A corrida começou e assim foi feito. Lang largou na frente e guiou como um louco. No fim da quarta volta, ele recebeu o sinal para vir para os boxes e seus pneus foram trocados em 33s. Isso bastou para Caracciola e Nuvolari assumirem a liderança, Lang caindo para 3º. Com uma velocidade incrível, ele alcança Nuvolari. Mas vamos deixar o próprio Lang descrever o episódio:

“Bem, como sabia que Caracciola tinha que parar na volta seguinte, só uma coisa importava: alcançar Nuvolari! E lá estava ele, bem na minha frente! O pequeno e magro italiano com sua face vincada e seu inconfundível capacete de couro vermelho repentinamente se deu conta de minha presença. Ele cerrou os dentes, jogou a ordem dos boxes para fora de seu cérebro e começou uma árdua luta comigo.”

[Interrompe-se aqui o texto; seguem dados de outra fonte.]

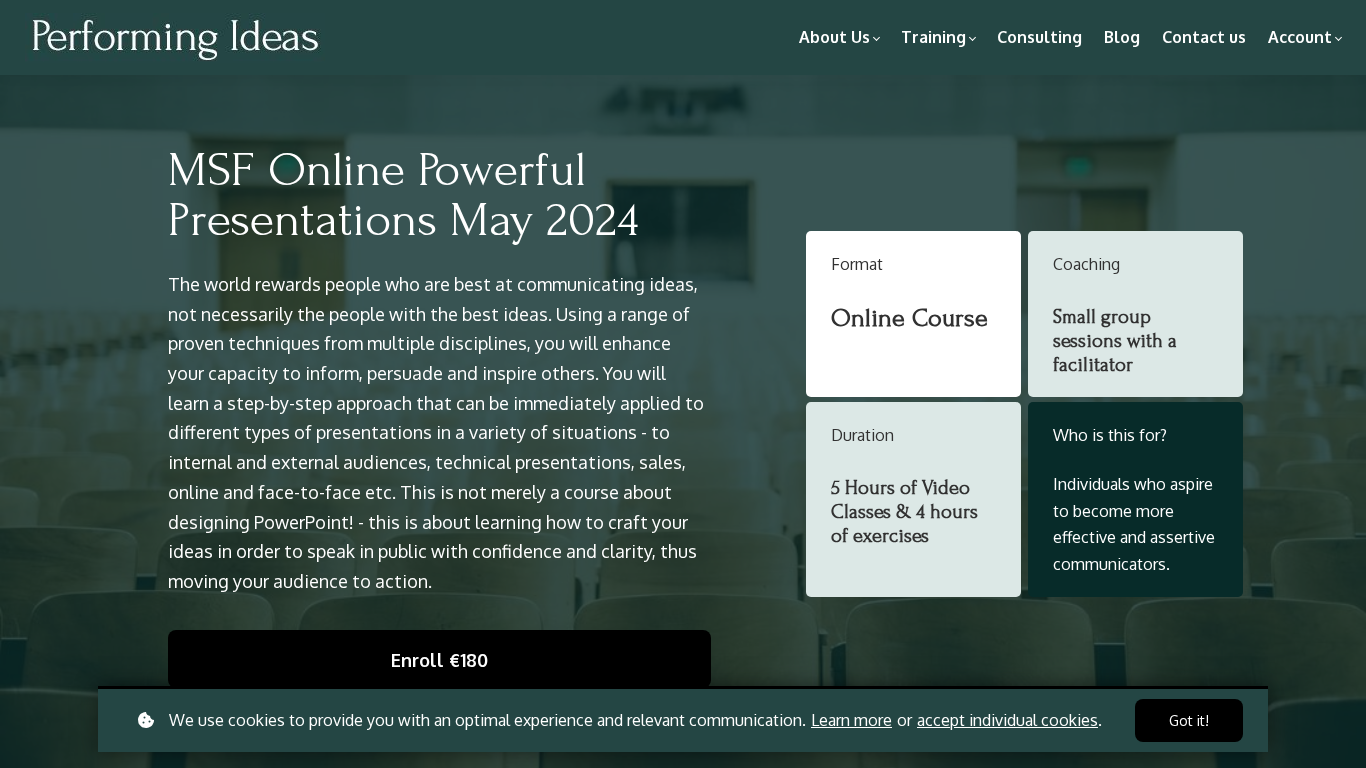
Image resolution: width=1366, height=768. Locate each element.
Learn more (851, 720)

“Tudo que meu motor podia dar eu cobrei e sai em sua perseguição, sempre muito perto. Neubauer me mostrou um tempo que eu nunca tinha alcançado em toda minha vida. Roda com roda, nós entramos na curva. Por muito pouco não toquei seu carro. Na saída da curva eu estava tão rápido que tive muita dificuldade para manter o carro na pista. Eu cerrei os dentes também. Agora eu quase toco a grama! Se isso acontecesse teria sido o fim. Mas agora eu não estava mais atrás mas exatamente ao lado. Parecia que nós dois estávamos parados no tempo. Nós quase podíamos trocar um aperto de mão, de tão perto.”

Eu estava em quarta e fiquei nessa marcha um pouco mais que o usual. Lenta e deliberadamente, o ponteiro do tacômetro alcançou a faixa vermelha. Mas meu pé continuou no acelerador. Eu orei: ‘Oh meu querido motor, por favor agüente essa terrível carga, só esta vez!’ Eu avançava metro após metro, o motor agüentando. Mudei para quinta marcha. Nesse momento, sim, nesse exato momento, ele tinha que mostrar o quanto agüentaria ou... Pelo espelho eu vi Nuvolari com os dentes à mostra, sua típica atitude de lutador.”

Tazio Nuvolari com Auto Union, correndo sob a chuva em Spa 1939 - Clique para ampliar
“Mas, o que é isso? Sem dar aviso, meu motor pára! Nuvolari se aproxima cada vez mais, começa a me ultrapassar e vai embora, recuperando os metros perdidos. Eu o deixo ir, não há nada a fazer.”

“Será que o motor quebrou de vez? Não creio. Talvez as velas. Devem ter ficado excessivamente quentes pelo esforço. Por um segundo eu reduzo o acelerador para esfriá-las e quando piso novamente, com uma excitação selvagem no coração, o motor volta a funcionar macio e regular como antes... E, no final das contas, eu venci, com Nuvolari em segundo e Caracciola em terceiro.”

Trecho livremente traduzido de “German Racing Cars and Drivers - pre-war and post-war” editado por Floyd Clymer.